The Himalayan Cataract Project announced Wednesday that the organization is one of eight from around the world to make it to the final round of the 100&Changegrant competition sponsored by the MacArthur Foundation.
When Job Heintz, chief executive officer for the organization, heard the news about two weeks ago, "I sat down," he said. "It's exciting beyond compare."
The Chicago-based MacArthur Foundation launched the 100&Change grant competition last year to "solve critical problems of our time," according to a press release. The funds can be used for up to six years.
HCP was selected from 1,904 proposals from around the world, according to the press release. About 800 went on to the second round, and the final selection was made by MacArthur's board of directors. The proposals were judged on four criteria: verifiability, durability, meaningfulness and feasibility.
Over the next six months, HCP will receive training and technical assistance from the MacArthur Foundation to refine its proposal. Next September, the foundation will select five finalists who will present at a live event in December.
HCP was founded in 1994 as the result of a partnership between Dr. Geoff Tabin, who lived in Vermont at the time, and Dr. Sanduk Ruit of Nepal. Since then, they have performed 6.6 million cataract surgeries in a dozen countries at a cost of $25 per surgery.

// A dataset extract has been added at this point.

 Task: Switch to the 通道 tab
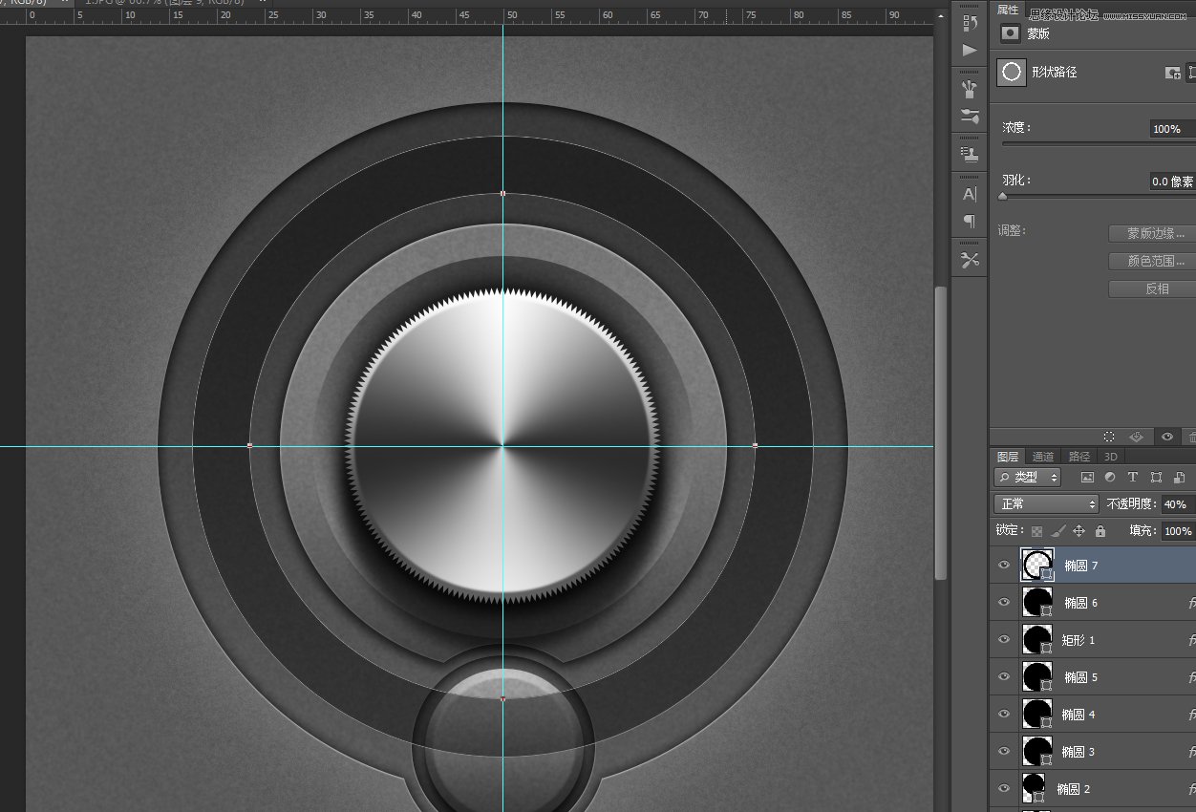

The grant money would create "an adaptable 'train the trainer' model that can be replicated and scaled around the world," according to the MacArthur Foundation website. The money would be used to train more health professionals, provide equipment and "increase the innovation," Heintz said. HCP also plans to partner with IBM Watson Health to create a platform to log surgeries and track their data more comprehensively.
HCP will pursue the work regardless of whether they win the competition, Heintz said. "Boy, 100 million would help," he added.
Other semifinalists include the Internet Archive's project to provide free digital access to books for libraries and students, the Carter Center's effort to cure river blindness in Africa, and the Human Diagnosis Project's proposal to offer underserved American patients "virtual access to specialist medical care."
After being selected from 1,900 applicants, the odds are "a heck of a lot better," Heintz said. "We're very confident in what we proposed to do. We're also very aware and humbled by the other semifinalists."
Heintz highlighted the benefits for Vermont as well. "It'll bring a ray of hope to the state, to the NGO community here," he said. "We started here, stayed here, and are growing here."